Is the company ready for Omni-channel
Apart from the headwinds caused by the coronavirus pandemic, apparel companies also need to be concerned about the long-term challenges faced by the industry. A lot of prominent clothing brands such as Forever 21 have filed for bankruptcy in recent years. However, what makes Kontoor Brands slightly different is that it is not a retailer but rather a wholesaler of its products. The company has wholesale arrangements with retail distributors, department stores, and others rather than run its own stores. The company generates 85% of its revenue through its wholesale channel. This is why the company has above average EBIT margins relative to its peers.

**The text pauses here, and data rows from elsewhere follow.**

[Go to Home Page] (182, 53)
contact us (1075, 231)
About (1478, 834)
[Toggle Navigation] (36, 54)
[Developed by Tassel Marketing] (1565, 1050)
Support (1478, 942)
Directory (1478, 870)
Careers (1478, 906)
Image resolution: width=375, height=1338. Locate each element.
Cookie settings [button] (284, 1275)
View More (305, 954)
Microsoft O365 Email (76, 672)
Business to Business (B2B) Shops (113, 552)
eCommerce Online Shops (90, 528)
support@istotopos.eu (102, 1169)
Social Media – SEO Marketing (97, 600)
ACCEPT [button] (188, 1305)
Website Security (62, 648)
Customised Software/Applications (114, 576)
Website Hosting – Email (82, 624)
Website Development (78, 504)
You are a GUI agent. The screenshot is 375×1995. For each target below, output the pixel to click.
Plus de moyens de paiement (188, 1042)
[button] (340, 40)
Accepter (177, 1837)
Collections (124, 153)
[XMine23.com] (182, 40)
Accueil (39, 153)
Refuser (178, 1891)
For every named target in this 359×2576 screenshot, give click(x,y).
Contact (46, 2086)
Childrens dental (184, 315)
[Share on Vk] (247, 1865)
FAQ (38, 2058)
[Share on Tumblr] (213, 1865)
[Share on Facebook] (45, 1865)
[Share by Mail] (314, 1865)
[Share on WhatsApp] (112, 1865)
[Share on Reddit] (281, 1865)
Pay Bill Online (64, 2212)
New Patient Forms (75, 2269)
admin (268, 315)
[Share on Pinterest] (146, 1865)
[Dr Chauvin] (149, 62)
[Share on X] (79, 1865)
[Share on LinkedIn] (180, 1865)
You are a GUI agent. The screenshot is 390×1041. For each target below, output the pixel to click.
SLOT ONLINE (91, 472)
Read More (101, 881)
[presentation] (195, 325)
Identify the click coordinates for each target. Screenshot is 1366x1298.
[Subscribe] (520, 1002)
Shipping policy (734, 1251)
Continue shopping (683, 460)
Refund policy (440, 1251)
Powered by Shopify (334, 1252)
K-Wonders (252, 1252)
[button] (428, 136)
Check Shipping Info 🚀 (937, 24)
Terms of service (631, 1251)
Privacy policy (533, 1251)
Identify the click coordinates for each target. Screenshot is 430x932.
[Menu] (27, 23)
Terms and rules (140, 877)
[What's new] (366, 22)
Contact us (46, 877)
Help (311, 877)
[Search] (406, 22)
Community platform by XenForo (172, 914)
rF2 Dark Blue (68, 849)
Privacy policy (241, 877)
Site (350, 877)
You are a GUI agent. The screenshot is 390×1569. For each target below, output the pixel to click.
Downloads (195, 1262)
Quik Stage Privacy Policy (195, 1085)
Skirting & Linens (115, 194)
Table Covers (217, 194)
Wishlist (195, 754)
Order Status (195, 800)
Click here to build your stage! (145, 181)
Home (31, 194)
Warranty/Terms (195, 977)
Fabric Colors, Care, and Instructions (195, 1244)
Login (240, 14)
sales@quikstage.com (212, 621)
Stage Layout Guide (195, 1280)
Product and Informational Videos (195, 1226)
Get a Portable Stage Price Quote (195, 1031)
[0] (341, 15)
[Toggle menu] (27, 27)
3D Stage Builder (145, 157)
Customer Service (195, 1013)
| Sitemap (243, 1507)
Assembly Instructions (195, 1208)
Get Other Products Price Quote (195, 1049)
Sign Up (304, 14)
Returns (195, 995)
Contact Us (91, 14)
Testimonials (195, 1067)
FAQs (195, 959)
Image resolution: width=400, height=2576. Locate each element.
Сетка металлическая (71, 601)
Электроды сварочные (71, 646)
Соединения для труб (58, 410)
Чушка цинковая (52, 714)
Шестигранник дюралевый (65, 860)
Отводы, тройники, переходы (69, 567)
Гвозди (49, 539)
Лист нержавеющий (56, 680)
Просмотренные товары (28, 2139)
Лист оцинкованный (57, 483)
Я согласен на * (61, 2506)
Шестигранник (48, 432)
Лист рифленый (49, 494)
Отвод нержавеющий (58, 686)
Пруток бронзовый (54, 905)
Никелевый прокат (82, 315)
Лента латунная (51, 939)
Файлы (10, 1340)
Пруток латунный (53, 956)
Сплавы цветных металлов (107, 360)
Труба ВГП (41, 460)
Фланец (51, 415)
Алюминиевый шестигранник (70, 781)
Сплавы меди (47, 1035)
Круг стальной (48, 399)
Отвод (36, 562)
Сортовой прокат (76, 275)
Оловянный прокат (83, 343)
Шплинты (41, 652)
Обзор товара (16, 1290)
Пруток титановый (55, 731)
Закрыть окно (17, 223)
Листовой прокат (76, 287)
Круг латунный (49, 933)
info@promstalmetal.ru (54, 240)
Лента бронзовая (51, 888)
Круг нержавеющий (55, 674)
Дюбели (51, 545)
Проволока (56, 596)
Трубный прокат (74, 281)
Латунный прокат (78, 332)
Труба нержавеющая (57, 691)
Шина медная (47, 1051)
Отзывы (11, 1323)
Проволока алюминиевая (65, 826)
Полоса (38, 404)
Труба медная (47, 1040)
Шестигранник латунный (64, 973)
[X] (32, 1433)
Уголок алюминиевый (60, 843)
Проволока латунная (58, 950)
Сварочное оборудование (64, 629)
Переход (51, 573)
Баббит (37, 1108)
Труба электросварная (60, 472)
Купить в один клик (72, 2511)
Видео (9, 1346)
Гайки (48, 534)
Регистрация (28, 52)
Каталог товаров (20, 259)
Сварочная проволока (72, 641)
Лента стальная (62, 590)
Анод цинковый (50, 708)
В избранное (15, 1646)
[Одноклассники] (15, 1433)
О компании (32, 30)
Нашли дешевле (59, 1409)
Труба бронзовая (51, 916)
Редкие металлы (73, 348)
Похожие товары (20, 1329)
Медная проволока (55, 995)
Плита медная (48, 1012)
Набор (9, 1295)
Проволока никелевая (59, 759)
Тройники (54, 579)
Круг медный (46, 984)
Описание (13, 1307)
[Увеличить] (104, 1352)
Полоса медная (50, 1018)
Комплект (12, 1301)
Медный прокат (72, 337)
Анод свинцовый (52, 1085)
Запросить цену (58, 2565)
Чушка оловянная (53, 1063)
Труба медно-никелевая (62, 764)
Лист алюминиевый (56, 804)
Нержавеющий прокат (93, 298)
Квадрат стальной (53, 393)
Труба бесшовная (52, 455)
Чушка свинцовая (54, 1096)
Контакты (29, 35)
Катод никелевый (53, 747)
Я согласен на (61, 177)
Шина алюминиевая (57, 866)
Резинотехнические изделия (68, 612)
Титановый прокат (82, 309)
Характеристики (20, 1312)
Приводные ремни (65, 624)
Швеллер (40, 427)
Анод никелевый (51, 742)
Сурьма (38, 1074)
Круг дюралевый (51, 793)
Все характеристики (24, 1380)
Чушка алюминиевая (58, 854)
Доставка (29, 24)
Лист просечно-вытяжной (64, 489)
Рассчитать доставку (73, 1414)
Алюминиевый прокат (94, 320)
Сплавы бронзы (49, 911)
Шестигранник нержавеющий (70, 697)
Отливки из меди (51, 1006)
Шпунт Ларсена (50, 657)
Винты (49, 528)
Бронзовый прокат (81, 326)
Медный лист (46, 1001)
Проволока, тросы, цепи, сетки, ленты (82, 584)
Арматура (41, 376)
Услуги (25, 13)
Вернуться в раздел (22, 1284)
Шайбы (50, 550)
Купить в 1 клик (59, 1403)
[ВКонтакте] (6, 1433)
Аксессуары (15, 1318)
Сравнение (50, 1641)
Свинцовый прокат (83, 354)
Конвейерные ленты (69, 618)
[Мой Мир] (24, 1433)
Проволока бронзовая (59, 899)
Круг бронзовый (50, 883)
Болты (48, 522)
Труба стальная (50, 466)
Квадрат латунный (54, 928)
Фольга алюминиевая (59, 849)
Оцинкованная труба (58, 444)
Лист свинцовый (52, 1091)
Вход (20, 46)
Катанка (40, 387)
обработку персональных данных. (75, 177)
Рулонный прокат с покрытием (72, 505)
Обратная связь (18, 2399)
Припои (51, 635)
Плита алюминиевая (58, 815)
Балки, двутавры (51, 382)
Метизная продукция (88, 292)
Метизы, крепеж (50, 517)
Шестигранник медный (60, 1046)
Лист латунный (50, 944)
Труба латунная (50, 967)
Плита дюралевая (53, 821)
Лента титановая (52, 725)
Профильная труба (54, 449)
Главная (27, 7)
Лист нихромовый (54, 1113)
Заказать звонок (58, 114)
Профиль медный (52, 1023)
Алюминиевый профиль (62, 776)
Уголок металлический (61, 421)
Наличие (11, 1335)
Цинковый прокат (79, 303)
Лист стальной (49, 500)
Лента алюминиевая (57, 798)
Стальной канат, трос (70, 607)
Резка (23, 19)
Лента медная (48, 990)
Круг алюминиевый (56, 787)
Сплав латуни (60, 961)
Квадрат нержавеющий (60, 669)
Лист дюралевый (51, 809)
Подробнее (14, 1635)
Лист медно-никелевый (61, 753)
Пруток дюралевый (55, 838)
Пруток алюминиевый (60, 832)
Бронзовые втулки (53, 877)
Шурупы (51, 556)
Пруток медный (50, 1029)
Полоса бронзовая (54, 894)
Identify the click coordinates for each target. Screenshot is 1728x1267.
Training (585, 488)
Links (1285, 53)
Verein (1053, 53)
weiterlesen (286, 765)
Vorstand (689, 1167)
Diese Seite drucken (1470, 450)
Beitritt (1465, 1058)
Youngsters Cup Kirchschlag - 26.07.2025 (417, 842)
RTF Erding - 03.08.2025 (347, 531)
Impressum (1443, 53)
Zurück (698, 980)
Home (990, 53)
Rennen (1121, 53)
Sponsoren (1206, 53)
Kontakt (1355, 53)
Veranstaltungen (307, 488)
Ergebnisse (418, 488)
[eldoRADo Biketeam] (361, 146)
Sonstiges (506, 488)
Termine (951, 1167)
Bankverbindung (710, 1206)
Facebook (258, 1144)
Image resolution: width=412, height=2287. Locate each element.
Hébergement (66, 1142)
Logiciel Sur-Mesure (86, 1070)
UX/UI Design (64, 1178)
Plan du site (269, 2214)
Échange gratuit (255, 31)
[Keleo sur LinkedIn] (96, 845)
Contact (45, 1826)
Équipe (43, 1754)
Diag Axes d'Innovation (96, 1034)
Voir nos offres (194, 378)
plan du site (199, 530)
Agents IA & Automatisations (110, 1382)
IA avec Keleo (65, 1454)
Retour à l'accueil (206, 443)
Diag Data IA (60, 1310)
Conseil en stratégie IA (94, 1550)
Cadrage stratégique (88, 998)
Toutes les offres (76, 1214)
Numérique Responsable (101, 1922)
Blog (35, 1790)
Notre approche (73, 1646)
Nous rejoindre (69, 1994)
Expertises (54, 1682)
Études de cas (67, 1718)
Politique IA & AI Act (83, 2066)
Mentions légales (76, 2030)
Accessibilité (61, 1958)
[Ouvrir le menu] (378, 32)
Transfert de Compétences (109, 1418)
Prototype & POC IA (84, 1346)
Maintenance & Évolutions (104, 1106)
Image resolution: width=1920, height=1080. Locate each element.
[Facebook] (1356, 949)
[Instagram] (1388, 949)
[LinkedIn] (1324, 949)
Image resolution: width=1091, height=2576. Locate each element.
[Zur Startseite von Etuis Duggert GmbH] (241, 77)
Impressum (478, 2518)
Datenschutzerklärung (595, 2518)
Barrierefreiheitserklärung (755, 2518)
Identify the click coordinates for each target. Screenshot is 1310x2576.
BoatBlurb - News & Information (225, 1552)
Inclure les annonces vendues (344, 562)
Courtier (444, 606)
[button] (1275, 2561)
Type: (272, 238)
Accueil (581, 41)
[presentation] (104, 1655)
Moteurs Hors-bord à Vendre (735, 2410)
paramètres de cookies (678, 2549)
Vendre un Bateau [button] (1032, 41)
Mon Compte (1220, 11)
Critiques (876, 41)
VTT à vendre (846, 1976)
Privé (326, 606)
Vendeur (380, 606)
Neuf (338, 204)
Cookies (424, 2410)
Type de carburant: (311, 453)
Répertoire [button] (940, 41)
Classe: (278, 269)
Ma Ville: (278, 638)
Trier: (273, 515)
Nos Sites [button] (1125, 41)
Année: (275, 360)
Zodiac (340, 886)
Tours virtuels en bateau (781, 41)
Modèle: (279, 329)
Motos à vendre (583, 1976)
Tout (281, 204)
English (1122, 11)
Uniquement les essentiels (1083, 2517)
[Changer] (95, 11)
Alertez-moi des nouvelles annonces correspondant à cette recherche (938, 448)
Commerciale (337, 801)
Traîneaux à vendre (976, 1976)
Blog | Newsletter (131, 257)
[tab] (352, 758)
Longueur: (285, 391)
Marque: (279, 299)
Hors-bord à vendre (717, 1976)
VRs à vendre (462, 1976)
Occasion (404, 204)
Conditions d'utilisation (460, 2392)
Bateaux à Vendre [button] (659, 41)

While in the short term being a wholesaler means higher margins, in the long term I believe this puts Kontoor at a disadvantage to its peers. As I've mentioned in a previous article, there has been a shift in how consumers interact with brands on the experiential front. While Wrangler and Lee are classic brands, that hasn't stopped other brands from experiencing a decline. We can see a bit of downtrend with the company's revenue as well. The company suffered negative YoY growth these past 2-3 years.
The other shift that has happened in recent years is the trend of the Omni-channel approach when it comes to the retail experience. By being a pure wholesaler, the Kontoor Brands would have difficulty "owning" the customer relationship and creating the retail experience. The company relies on its partner retailers and distributors who may also carry other brands and have their own way of doing things. How will Kontoor Brands for example implement a single store inventory system that makes ordering online and pick in-store possible if it has to deal with multiple distributors? If this type of shopping experience becomes expected then the company would be at a disadvantage relative to its peers.
At its core, Omni-channel is defined as a multi-channel sales approach that provides the customer with an integrated customer experience. The customer can be shopping online from a desktop or mobile device, or by telephone, or in a bricks and mortar store and the experience would be seamless.
15 Examples of Brands With Brilliant Omni-Channel Experiences
Valuation
With regard to valuation, Kontoor Brands had a 2019 EPS of $1.71. This implies a 2019 P/E ratio of 10.1x and a forward P/E ratio of 12.28x. Relative to its peers, the company isn't really that cheap from a P/E and EV/EBITDA perspective. As mentioned above, I am also concerned about the large debt position of the company especially now given the ongoing coronavirus pandemic. Kontoor Brands has an interest coverage ratio of 7.2x (given EBITDA of $256.2 and interest expense of $35.8 million). The company has a Moody's credit rating of Ba2 which is a few notches below investment grade.
Author calculations using data from Seeking Alpha
Given the fact that Kontoor Brands is not necessarily cheap relative to its jean making peers as well as its high-debt level, makes the company a hard "avoid" for me. While there are things to like such as the company's exposure to China which is recovering sooner from the pandemic than the US, these aren't enough to offset the negatives.